Görev talimatı:
"Image resolution: width=1687" geçen satırdan başlayıp kayıtların sonuna kadar olan satırları yeniden yaz, yalnız "Image resolution" yerine "Screen size" koy ve başka hiçbir şeye dokunma. Resimleri cevaba koyma.

######

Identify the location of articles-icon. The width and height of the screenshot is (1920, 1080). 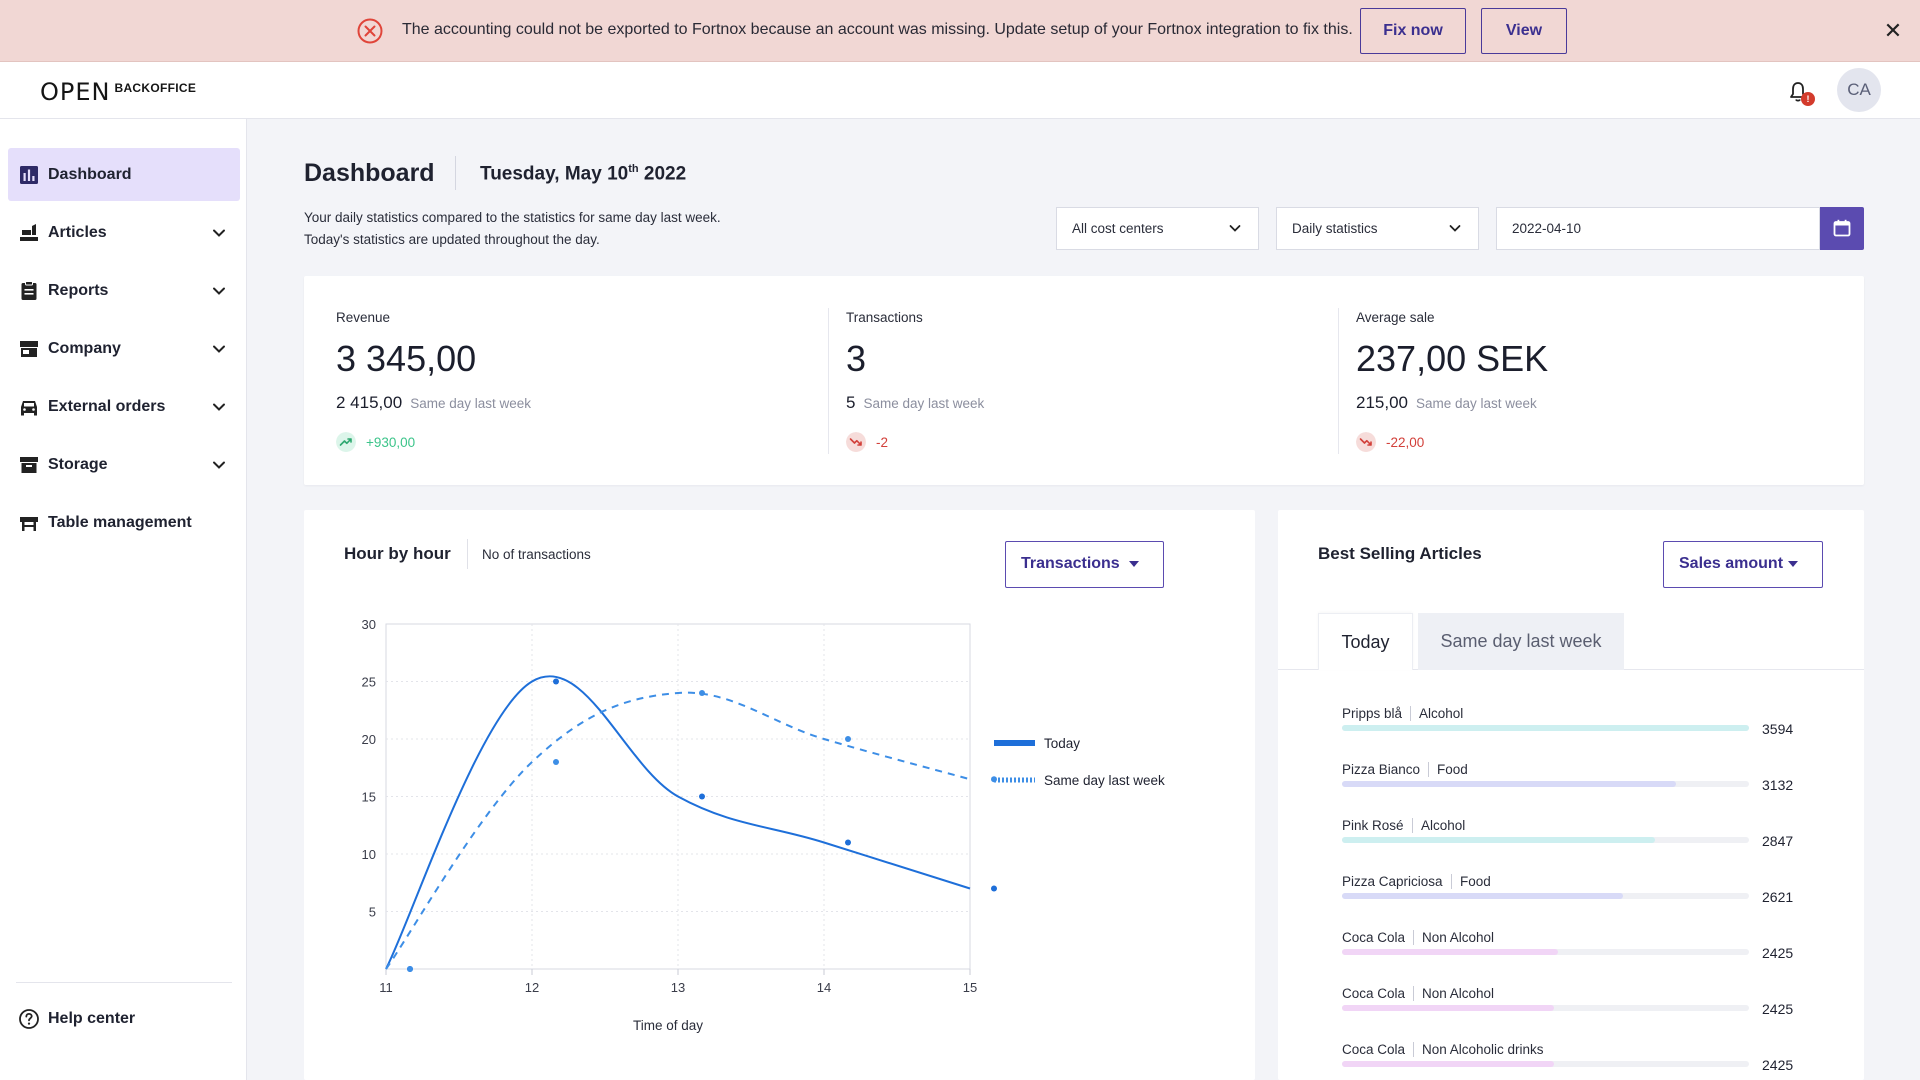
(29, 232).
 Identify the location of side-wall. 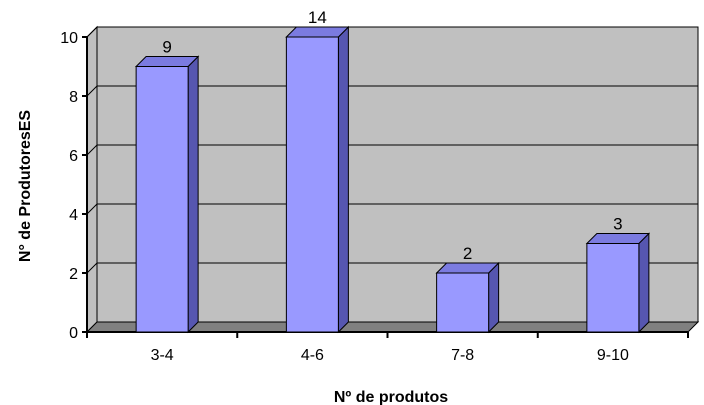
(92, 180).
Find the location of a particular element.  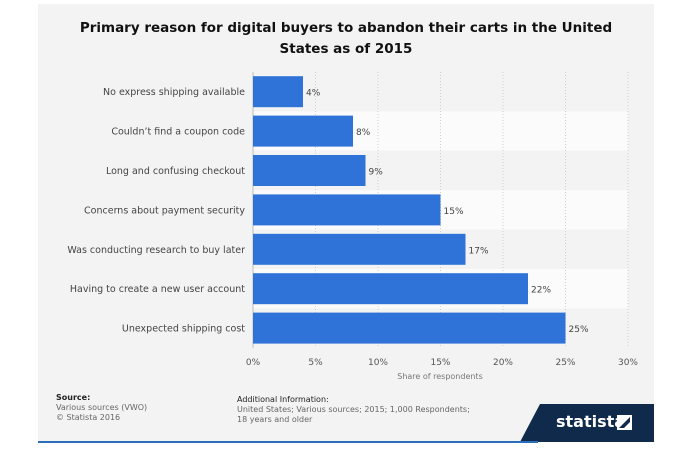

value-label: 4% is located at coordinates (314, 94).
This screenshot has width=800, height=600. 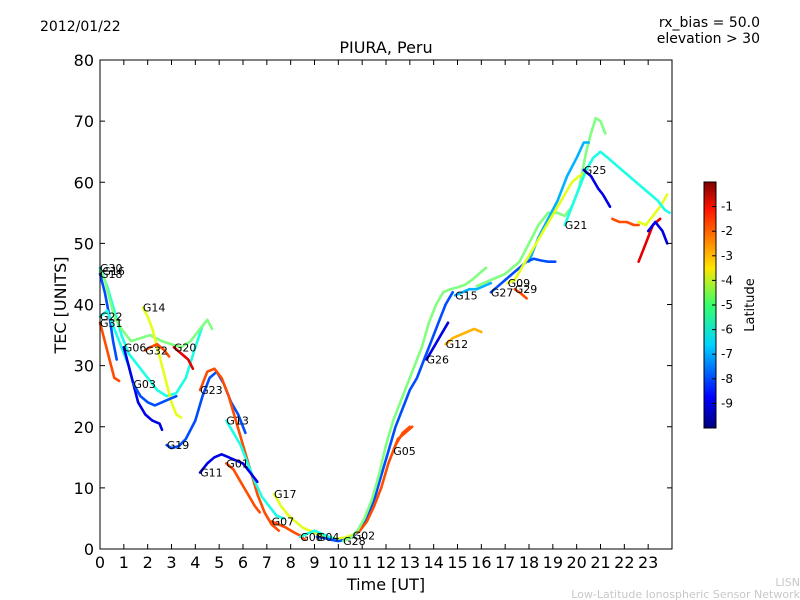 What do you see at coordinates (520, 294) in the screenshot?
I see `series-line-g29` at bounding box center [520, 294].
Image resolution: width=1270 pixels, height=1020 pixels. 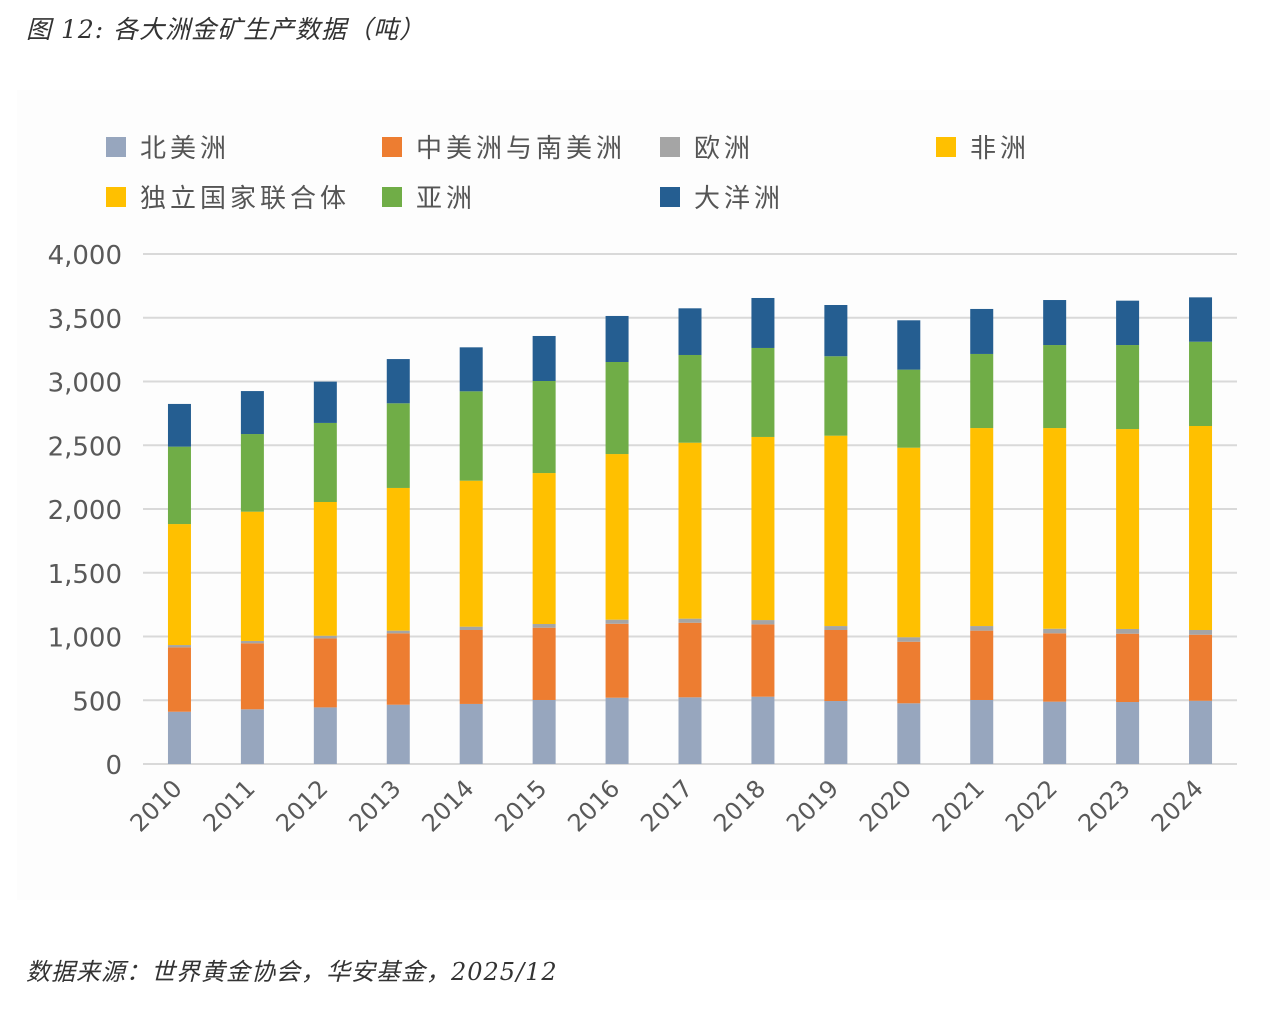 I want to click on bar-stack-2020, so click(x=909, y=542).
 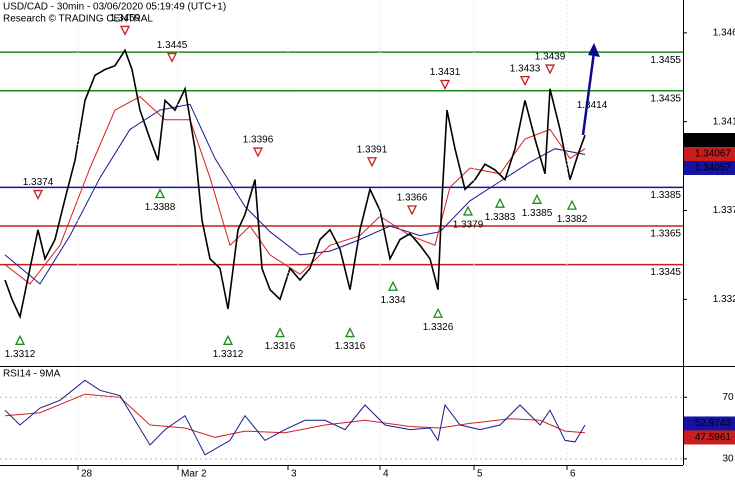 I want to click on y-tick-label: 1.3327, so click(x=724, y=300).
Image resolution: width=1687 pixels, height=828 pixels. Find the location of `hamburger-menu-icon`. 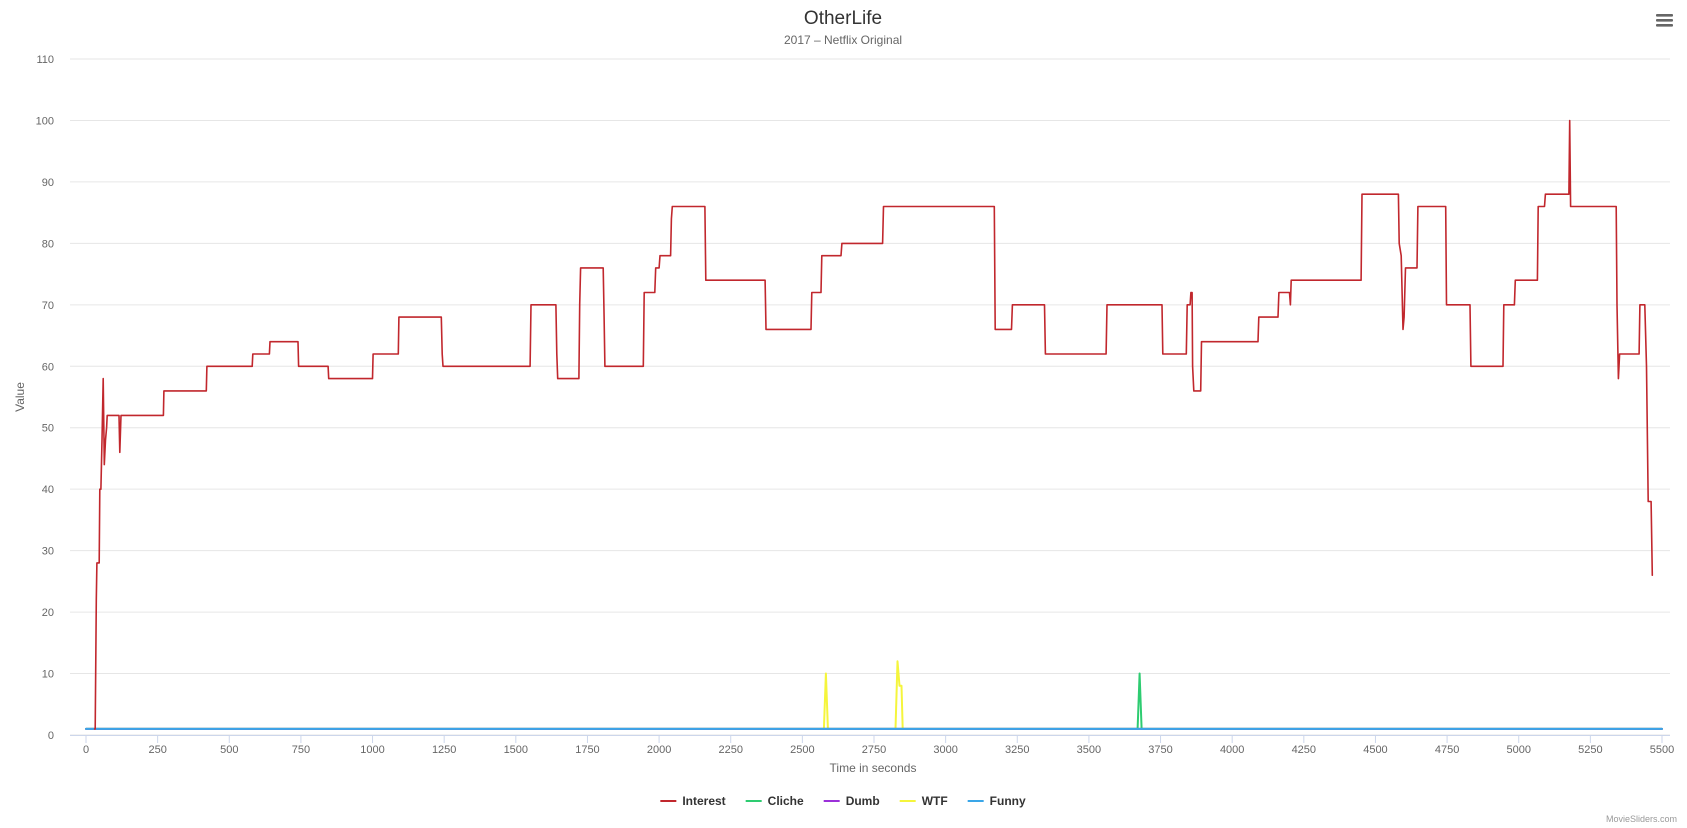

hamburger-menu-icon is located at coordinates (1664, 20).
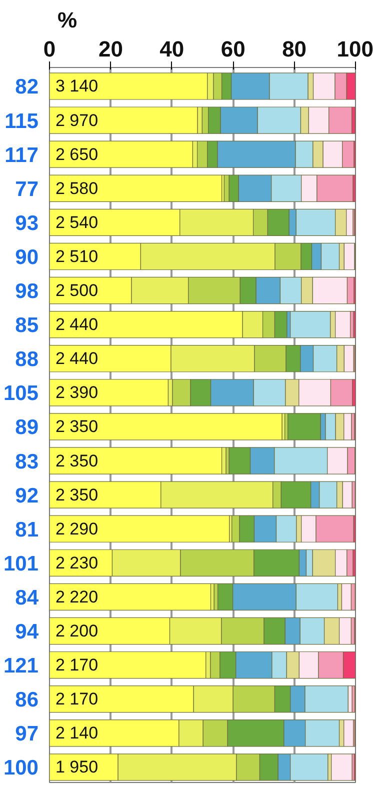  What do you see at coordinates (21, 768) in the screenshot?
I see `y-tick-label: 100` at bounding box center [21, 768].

######

Bu alıştırmanın cevabı:
Screen size: width=1687 pixels, height=828 pixels. Find the location of `hamburger-menu-icon`. 

hamburger-menu-icon is located at coordinates (1664, 20).
  What do you see at coordinates (21, 768) in the screenshot?
I see `y-tick-label: 100` at bounding box center [21, 768].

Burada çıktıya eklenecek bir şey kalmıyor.